**Set task 1**
Reproduce the listing at the end word for word, leaving out the pictures.

**Provided passage**

[Begin]

As far as how this impacts me, as you asked, it is not the norm in the OP congregation of which I am a member to recite the Lord's Prayer in unison. However, if we should be, then I would seek for that to be rectified in the church. And I am also concerned with what I should be doing when I join in public worship where this is done, which has happened a couple of times even this year while away from home and worshipping elsewhere.


----------



## Alan D. Strange (Sep 22, 2014)

Unison, or responsive, reading of a Psalm by the congregation is no more "read[ing] the word publickly to the congregation" than is the whole congregation's singing a Psalm. Your position seems arbitrary to me (how you've determined that unison prayer would constitute "an irregular pattern in New Testament worship" mystifies me), but the last post is helpful to see from where you are coming. Thanks.

Peace,
Alan


----------



## whirlingmerc (Sep 22, 2014)

Unison, with one voice... I only see one place in the epistles :

Romans 15:5 May the God of endurance and encouragement grant you to live in such harmony with one another, in accord with Christ Jesus, 6 that together you may with one voice glorify the God and Father of our Lord Jesus Christ. 7 Therefore welcome one another as Christ has welcomed you, for the glory of God.

welcoming, glorifying God, non divisively

But somewhat more 'in spirit' that 'in audio' 
with one voice glorify the God and Father of our Lord Jesus Christ
Doing things 'in one accord' seems to occur allot. Saying things in unison... I have trouble finding references


----------



## C. M. Sheffield (Sep 22, 2014)

Jake said:


> I certainly agree that prayer is an element of worship and that we are commanded to pray in public worship. However, the general pattern is that one man prays on behalf of the congregation with the congregation's assent. In a like manner, the reading of Scripture is done by one, whereas the Scriptural pattern is singing in unison. Despite singing of Psalms being an element of worship, I would object to singing being done by only one (i.e., a soloist) or only a portion of the congregation (i.e., a choir) in public worship, rather than the voices being joined in unison. My concern here is whether a congregation is to say the prayer in unison. Surely not all are to read Scripture publicly in the congregation (WLC 156), so I would object to the unison reading of Scripture by the congregation.



On what exegetical basis do you make the claim that one man praying on behalf of the congregation is THE biblical norm to the exclusion of all others. The Bible no where explicitly commands that all prayer be made in this way. Neither does the New Testament explicitly command all singing to be done in unison as a congregation. In fact their are some puritans who would have gone to the mat with you on that claim--insisting that the only singing to be done in public worship is by one person and never by the congregation! As strange as that sounds to us, it illustrates the point that "the general practice" is not necessarily the only biblically justified practice.

[End]

**Set task 2**
Transcribe the forum thread from "On what exegetical" to "biblically justified practice." word for word.

**Task material**
[Begin]

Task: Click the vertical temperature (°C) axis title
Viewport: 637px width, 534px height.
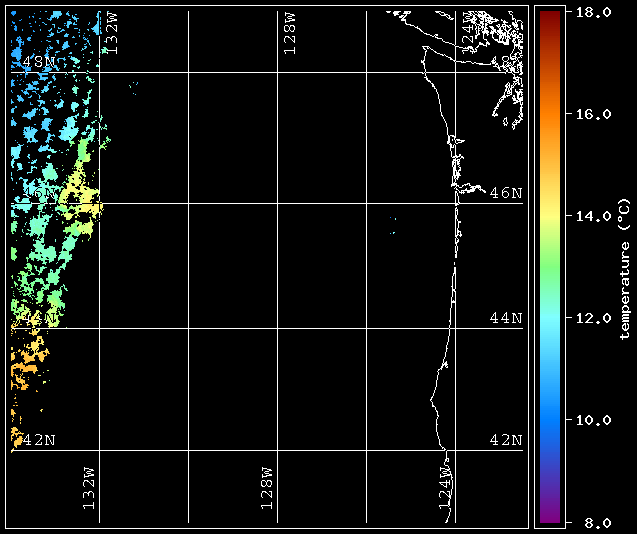Action: (624, 267)
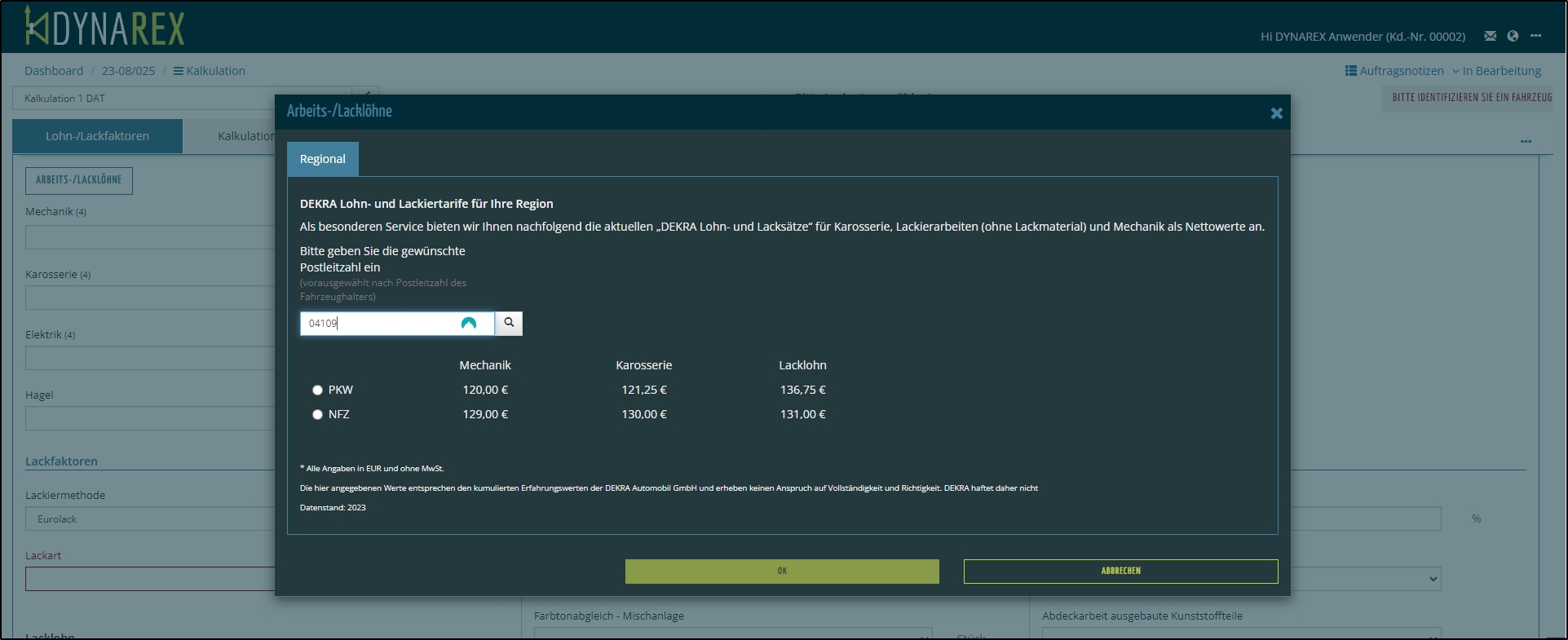Click the Auftragsnotizen list icon
The image size is (1568, 640).
tap(1350, 71)
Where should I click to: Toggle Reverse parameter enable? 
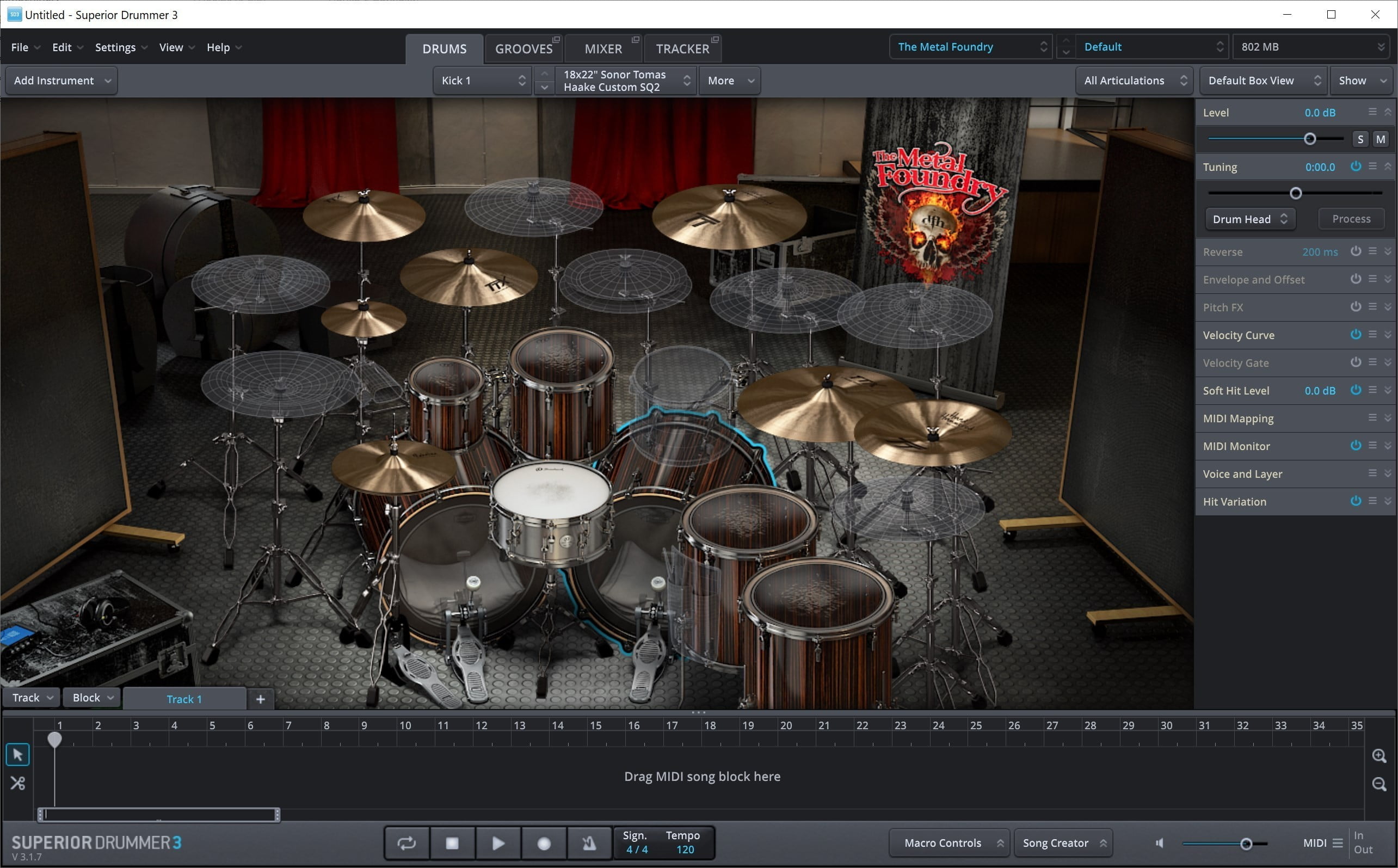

[End]

**Final result 1**
Task: Click the vertical temperature (°C) axis title
Viewport: 637px width, 534px height.
Action: (624, 267)
Click the Auftragsnotizen list icon
The image size is (1568, 640).
tap(1350, 71)
Where should I click to: Toggle Reverse parameter enable? 

**Final result 2**
On what exegetical basis do you make the claim that one man praying on behalf of the congregation is THE biblical norm to the exclusion of all others. The Bible no where explicitly commands that all prayer be made in this way. Neither does the New Testament explicitly command all singing to be done in unison as a congregation. In fact their are some puritans who would have gone to the mat with you on that claim--insisting that the only singing to be done in public worship is by one person and never by the congregation! As strange as that sounds to us, it illustrates the point that "the general practice" is not necessarily the only biblically justified practice.